Print exactly those lines that run from the beginning of the data to the line bearing "You are a computer-use agent. Viewport: 719px", inclusive.

## SUPPLIED RECORDS
····················

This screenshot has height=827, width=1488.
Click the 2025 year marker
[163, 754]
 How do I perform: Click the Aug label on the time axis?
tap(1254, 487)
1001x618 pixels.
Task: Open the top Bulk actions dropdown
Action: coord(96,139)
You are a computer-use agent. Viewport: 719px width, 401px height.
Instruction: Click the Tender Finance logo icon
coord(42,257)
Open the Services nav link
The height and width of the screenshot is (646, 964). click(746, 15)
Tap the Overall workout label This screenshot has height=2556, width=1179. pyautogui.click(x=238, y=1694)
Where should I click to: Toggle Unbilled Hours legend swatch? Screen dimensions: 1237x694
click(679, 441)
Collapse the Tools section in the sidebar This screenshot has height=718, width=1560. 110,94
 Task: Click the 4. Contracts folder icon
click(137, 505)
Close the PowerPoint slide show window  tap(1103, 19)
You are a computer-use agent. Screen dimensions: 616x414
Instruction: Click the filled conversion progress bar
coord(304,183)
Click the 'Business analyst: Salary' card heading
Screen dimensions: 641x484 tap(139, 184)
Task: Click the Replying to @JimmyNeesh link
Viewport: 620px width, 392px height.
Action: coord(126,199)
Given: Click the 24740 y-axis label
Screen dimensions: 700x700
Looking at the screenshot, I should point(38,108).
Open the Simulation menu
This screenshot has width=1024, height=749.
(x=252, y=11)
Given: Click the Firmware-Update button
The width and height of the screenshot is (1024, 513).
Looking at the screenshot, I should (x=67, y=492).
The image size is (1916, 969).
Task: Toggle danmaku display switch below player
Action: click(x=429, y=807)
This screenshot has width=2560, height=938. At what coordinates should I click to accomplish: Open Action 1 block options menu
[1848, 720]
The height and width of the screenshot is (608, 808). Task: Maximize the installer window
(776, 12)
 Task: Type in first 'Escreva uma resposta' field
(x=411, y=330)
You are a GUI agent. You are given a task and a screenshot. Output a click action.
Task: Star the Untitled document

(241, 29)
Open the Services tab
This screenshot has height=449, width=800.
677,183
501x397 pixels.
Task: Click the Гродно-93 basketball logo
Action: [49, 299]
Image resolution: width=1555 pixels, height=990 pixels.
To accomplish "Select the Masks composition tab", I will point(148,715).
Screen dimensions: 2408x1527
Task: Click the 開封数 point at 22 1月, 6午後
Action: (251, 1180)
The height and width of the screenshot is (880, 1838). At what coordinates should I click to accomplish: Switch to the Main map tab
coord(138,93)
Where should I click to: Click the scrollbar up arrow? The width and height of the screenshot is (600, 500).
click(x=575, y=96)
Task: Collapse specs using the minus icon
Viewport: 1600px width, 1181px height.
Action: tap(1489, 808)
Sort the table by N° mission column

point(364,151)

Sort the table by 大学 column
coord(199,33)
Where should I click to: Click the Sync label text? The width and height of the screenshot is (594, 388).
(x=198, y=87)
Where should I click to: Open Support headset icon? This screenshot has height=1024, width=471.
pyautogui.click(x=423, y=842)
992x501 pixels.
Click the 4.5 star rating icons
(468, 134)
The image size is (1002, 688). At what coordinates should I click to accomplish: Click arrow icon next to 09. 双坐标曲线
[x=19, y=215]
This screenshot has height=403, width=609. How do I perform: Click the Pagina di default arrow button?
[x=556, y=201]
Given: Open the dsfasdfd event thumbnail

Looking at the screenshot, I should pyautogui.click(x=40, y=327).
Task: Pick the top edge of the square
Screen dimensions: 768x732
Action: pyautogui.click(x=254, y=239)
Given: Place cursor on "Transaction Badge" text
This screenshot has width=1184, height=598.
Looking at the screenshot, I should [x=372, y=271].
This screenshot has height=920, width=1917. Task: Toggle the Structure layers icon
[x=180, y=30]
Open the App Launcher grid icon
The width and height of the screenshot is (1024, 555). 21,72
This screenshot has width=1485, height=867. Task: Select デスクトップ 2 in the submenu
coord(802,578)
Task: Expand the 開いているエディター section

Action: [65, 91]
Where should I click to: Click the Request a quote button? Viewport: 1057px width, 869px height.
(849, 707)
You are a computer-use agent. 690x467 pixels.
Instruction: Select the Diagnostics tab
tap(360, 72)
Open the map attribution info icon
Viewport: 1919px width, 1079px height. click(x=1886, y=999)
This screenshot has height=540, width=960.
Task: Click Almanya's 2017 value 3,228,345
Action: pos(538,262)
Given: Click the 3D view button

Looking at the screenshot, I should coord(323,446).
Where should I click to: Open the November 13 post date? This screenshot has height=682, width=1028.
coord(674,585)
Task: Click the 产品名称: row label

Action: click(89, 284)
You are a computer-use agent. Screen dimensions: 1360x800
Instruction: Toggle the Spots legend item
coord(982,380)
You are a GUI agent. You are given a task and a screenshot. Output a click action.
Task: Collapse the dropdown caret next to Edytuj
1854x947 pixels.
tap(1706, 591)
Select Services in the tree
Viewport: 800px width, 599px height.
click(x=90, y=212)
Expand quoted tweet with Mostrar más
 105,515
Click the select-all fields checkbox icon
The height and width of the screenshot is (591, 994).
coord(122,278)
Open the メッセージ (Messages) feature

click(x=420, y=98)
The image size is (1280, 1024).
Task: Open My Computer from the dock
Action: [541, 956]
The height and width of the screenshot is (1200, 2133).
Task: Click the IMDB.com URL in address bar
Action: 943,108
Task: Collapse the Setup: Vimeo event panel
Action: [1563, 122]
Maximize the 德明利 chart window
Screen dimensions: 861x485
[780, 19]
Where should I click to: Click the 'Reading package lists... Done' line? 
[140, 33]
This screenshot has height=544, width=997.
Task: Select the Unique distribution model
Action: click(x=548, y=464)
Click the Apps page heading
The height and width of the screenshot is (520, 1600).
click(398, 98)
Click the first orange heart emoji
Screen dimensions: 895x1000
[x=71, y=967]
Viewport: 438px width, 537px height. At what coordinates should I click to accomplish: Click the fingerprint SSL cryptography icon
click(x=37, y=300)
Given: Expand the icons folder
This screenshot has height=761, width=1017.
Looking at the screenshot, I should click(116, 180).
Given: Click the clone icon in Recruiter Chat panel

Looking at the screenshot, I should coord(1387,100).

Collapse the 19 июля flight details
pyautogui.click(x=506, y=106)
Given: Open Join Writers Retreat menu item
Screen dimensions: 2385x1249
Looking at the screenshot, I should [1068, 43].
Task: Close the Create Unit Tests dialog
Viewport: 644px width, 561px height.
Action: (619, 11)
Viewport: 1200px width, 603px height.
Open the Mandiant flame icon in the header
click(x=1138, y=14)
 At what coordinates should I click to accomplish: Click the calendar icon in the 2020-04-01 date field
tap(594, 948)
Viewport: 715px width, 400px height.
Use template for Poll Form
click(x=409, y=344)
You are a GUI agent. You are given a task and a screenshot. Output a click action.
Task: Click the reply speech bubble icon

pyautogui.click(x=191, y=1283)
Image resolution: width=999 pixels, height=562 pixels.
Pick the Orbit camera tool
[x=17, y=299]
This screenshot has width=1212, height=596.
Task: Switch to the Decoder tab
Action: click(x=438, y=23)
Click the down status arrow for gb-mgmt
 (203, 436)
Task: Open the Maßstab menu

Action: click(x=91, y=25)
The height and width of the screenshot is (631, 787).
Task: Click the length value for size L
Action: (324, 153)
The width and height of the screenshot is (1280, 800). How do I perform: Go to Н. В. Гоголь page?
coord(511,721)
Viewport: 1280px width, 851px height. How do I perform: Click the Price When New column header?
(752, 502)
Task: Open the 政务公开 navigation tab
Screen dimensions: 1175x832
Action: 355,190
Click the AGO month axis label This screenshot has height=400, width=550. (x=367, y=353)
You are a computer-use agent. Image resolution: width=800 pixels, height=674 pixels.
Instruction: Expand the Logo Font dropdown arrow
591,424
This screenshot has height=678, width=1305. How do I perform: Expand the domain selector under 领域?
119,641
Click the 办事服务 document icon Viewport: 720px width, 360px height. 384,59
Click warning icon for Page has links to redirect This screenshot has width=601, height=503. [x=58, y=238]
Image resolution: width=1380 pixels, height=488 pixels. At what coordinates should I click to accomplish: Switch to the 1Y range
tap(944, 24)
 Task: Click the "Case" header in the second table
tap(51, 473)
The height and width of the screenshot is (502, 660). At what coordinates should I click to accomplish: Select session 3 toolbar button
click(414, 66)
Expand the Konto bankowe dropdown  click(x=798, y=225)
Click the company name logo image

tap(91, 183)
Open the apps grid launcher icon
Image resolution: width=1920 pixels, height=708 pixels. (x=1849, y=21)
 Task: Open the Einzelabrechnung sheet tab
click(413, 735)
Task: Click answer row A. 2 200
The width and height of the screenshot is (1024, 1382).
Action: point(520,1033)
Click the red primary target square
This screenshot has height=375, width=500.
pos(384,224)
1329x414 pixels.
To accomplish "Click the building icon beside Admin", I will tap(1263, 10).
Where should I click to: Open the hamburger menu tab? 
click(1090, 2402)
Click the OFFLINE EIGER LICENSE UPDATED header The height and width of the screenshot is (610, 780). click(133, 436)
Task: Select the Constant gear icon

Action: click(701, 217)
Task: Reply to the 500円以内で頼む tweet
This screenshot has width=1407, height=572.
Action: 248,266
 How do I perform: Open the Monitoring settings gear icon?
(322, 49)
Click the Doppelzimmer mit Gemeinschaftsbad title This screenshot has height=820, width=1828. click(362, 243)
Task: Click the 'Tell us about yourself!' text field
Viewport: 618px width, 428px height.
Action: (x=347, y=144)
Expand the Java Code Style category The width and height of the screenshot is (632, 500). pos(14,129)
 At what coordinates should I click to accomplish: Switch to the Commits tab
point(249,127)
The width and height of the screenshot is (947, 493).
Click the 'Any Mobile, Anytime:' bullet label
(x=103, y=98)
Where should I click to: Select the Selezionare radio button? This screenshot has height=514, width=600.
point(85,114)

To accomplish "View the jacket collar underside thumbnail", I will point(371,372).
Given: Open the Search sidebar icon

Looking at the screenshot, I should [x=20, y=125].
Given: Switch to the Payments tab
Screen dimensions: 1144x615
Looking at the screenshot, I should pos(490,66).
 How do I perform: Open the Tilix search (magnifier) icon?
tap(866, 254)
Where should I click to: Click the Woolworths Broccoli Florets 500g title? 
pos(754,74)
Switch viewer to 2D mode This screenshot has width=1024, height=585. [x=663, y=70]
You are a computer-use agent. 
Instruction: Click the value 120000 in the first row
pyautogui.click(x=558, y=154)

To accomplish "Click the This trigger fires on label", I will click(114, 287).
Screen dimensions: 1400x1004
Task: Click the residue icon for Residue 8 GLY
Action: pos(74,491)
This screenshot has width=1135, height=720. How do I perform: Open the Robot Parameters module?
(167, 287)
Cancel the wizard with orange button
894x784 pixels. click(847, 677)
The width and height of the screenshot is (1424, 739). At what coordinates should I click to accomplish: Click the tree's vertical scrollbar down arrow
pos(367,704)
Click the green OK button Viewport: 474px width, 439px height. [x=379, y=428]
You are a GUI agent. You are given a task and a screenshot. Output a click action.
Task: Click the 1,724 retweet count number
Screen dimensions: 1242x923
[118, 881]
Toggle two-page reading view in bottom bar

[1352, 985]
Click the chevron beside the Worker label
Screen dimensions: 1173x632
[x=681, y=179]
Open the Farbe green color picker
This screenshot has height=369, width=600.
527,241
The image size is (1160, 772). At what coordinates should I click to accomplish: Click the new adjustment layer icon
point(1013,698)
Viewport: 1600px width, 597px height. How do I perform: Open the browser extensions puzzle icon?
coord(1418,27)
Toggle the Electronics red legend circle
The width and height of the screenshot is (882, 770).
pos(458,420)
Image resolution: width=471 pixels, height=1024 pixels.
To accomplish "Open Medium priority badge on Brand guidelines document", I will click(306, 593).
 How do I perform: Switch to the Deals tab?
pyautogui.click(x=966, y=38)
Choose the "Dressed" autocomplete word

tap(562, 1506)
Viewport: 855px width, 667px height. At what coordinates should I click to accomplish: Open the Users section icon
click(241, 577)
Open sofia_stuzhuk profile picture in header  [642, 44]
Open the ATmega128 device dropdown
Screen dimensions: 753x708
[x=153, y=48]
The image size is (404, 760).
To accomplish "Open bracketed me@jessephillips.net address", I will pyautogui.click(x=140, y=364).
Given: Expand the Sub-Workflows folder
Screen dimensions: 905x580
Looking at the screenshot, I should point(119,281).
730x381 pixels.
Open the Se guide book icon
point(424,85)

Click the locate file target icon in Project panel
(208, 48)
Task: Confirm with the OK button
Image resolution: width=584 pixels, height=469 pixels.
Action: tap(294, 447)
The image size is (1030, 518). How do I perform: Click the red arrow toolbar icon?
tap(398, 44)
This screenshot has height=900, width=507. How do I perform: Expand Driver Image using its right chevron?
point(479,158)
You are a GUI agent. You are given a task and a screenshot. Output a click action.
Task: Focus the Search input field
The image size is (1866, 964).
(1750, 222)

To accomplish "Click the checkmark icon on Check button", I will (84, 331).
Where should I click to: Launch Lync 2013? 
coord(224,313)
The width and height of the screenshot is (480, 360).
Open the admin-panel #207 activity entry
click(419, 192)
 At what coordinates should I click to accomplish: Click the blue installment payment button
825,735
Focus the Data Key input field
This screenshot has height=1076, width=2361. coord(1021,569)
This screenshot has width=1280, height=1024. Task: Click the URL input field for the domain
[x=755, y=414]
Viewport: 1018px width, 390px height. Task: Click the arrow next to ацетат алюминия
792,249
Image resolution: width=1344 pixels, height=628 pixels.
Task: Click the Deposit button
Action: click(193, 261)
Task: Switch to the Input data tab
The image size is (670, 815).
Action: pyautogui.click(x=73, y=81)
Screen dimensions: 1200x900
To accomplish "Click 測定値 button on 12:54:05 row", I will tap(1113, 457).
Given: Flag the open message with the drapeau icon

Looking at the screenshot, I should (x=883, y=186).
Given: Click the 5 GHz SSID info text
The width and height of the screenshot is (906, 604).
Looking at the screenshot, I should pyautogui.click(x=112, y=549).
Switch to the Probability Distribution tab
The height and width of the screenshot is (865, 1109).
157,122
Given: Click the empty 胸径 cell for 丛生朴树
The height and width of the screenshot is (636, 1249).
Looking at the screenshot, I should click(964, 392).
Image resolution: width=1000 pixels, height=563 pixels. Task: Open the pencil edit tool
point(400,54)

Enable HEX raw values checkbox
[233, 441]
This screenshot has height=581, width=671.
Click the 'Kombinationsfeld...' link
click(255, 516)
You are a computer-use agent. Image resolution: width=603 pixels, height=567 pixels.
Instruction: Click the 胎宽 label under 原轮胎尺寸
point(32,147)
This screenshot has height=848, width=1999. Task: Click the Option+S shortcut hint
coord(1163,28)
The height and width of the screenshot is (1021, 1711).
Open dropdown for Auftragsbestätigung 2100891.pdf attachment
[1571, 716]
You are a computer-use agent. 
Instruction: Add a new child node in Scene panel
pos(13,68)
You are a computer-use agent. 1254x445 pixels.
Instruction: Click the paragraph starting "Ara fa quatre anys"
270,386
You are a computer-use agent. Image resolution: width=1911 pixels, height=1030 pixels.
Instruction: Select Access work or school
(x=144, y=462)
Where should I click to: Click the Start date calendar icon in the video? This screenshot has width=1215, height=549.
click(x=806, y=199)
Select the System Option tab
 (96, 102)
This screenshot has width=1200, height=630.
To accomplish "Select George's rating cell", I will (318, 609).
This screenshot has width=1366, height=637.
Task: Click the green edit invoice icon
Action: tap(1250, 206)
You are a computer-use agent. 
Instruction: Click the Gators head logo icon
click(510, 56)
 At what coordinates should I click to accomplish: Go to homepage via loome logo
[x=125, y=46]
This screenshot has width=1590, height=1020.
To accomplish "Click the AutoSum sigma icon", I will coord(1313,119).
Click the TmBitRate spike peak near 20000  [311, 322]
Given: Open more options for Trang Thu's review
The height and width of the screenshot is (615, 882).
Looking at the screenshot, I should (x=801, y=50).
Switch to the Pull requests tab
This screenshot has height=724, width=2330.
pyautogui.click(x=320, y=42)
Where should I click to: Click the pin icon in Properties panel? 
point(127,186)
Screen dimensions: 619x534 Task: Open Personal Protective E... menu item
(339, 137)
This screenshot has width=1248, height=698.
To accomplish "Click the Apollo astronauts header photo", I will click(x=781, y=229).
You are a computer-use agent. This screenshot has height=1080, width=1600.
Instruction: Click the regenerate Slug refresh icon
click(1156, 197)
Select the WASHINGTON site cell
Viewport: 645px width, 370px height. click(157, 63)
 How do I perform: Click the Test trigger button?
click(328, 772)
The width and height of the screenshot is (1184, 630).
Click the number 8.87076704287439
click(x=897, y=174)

····················

## YOUR RESPONSE
This screenshot has height=827, width=1488.
Click the 2025 year marker
[163, 754]
 How do I perform: Click the Aug label on the time axis?
tap(1254, 487)
1001x618 pixels.
Task: Open the top Bulk actions dropdown
Action: coord(96,139)
You are a computer-use agent. Viewport: 719px width, 401px height.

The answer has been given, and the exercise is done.